Le sauvage ne comprit pas ou bien il doutait encore, car il resta immobile, les yeux toujours fixés sur le gigantesque rocher.

– La haie est haute et épaisse, dit Jacques.

Catherine lui montra une échelle.

Le jeune garçon la prit et la dressa contre la haie.

Le sauvage poussa un cri de joie. Il voyait l’échelle, cela lui disait tout. Il ne pouvait plus douter ; on ne le retenait plus, on lui donnait la liberté. Il s’élança vers l’échelle ; mais il s’arrêta brusquement, comme si un obstacle se fût dressé devant lui, et revint lentement sur ses pas.

Dans ce qui se passait en lui, il venait de sentir que l’ingratitude est une chose laide ; un sentiment dont il ignorait le nom, la reconnaissance, le ramenait devant Mme Vaillant et Jacques. Tous les sentiments viennent du cœur et le cœur palpite également dans la poitrine du sauvage et de l’homme civilisé.

Il prit la main de la femme du maire et la porta à ses lèvres. Action touchante, qui impressionna vivement l’excellente femme ! Obéissant à l’impulsion de son cœur, le sauvage se civilisait. Ensuite, il saisit les deux mains de Jacques et les serra dans les siennes avec effusion.

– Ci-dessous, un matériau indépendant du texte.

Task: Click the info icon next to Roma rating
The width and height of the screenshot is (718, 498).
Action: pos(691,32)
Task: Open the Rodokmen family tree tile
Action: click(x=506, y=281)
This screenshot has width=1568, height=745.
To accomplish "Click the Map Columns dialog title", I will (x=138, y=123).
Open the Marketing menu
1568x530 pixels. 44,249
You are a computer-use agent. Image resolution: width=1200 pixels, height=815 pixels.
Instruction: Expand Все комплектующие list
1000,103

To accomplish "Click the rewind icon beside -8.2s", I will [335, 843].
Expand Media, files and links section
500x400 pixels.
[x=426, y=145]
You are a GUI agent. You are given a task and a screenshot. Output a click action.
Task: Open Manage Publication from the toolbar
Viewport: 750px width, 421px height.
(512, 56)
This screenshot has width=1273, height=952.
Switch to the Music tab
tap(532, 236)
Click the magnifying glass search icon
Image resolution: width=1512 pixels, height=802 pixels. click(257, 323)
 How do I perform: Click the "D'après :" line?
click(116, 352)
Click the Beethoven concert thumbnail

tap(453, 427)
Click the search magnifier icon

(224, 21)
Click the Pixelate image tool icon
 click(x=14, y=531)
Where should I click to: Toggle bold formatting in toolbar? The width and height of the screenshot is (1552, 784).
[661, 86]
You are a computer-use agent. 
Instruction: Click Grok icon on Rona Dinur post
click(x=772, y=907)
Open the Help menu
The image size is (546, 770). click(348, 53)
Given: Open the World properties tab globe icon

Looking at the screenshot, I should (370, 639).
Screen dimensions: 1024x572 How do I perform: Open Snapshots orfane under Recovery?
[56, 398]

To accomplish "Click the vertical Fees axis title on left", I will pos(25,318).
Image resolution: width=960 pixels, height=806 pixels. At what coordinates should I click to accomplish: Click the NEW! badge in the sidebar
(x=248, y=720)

Cela fait, ayant ainsi acquitté sa dette, il bondit sur l’échelle qui, sous le poids de son corps, s’enfonça dans la haie ; mais, avec une agilité surprenante, il se suspendit à une branche de pommier, se balança un instant, prenant son élan pour s’accrocher en même temps avec ses jambes et ses mains à une autre branche qui pendait en dehors du jardin. Ses jambes se détachèrent d’abord ; puis ses mains. Il poussa un cri joyeux, dernier remerciement adressé à ceux qu’il quittait, et, aussitôt, Mme Vaillant et Jacques entendirent le bruit de sa course rapide à travers champs.

Quelques jours après, on trouva près d’un buisson les souliers que le maire et sa femme lui avaient mis aux pieds.

Ayant l’habitude de marcher et de courir pieds nus, sa chaussure le gênant, sans doute, il s’en était débarrassé.